Malone turned to Pam Morrow. “Can the Women's Protection League help?”
“We'll see. We'll plead self-defence, so maybe the beak will be lenient. If he is, we can cover it.”
Malone stood up, switched off the recorder. “I'm sorry, Delia.”
She looked up at him. “For what?”
He left that unanswered.
IV
He went home in gathering darkness that suited his mood. He always looked forward to coming home to the house in Randwick; he valued home, like a comforting mental condition. It wasn't just the love he found there under the Federation gables but the normality; when he stepped in the front door and closed it behind him he was shutting out Crime, with a capital C. Not that Crime in today's world was abnormal. It was just that, most days, he didn't have to bring it home with him.
“Another bad day?” said Lisa as he kissed her cheek.
Women, he was convinced, were born with antennae hidden somewhere in their secret skulls. “What about you?”
She had worked for the past three years as a public relations officer at Town Hall. Her original assignment had been with the Olympics, but that long headache was now past; the Olympics had been a success, two weeks of excitement and euphoria, and now the city was slowly and reluctantly adjusting to the downturn in the boom. Like the post-coital blues, she had described it to him, though she had never put that in one of her press releases.
She was at the fridge, taking out the beef burgundy she had prepared last night. “Half an hour to dinner. I just have to heat everything. Open the wine.”
They were alone in the kitchen. This was family night. Claire and her husband Jason, Maureen and Tom would all be here for dinner.
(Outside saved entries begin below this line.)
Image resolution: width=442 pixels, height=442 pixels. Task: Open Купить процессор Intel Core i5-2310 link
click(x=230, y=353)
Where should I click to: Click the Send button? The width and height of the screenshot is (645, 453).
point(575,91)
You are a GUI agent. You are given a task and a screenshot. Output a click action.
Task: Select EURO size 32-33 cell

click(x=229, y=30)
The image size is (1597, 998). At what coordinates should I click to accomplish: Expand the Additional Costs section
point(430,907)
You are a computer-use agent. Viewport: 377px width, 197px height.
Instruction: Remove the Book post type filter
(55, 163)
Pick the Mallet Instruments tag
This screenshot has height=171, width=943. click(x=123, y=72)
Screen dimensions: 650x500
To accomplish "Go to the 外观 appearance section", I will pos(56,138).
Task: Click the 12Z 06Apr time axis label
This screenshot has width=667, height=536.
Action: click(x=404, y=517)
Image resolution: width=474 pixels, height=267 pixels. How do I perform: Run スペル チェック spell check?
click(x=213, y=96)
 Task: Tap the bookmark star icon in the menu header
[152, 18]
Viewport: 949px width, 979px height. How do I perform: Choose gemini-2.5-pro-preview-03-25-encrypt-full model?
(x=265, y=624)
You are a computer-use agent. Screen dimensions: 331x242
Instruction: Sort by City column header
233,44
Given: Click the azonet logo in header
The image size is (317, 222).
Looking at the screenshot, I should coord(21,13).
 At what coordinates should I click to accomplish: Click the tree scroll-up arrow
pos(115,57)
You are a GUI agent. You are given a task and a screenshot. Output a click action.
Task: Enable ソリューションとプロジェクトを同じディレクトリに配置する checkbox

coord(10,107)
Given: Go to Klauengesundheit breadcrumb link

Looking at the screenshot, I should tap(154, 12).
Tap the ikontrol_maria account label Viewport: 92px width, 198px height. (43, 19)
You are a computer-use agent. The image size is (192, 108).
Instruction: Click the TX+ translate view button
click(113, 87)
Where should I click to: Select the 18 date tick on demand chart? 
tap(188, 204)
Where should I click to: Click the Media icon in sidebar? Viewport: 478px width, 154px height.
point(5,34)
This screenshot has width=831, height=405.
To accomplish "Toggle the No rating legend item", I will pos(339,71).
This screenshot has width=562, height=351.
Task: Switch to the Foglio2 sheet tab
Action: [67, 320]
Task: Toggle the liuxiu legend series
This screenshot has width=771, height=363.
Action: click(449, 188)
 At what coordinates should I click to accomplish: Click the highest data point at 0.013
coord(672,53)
Claire had been married a year; Maureen had moved out to live with two girlfriends earlier this year; Tom, who loved a new girl every week but loved his mother's cooking more, was still living at home. Malone knew how fortunate he was to have a family that was not dysfunctional.
“Nobody's here yet?”
“No. You want to shower before they arrive? Tom rang to say he's on his way.” Tom was in his last year of Economics at university. “He had a date with his tutor.”
“A date with his tutor?”
“She's twenty-eight and a dish, he says. I don't think he's doing market research with her. Or maybe he is. Move over.”
He shifted along the kitchen bench to make room as she put vegetables into a pot. He picked up one of the two bottles of red wine, then put it down, folded his arms and leaned back against the bench. At ease—like hell: “I met an old girlfriend today.”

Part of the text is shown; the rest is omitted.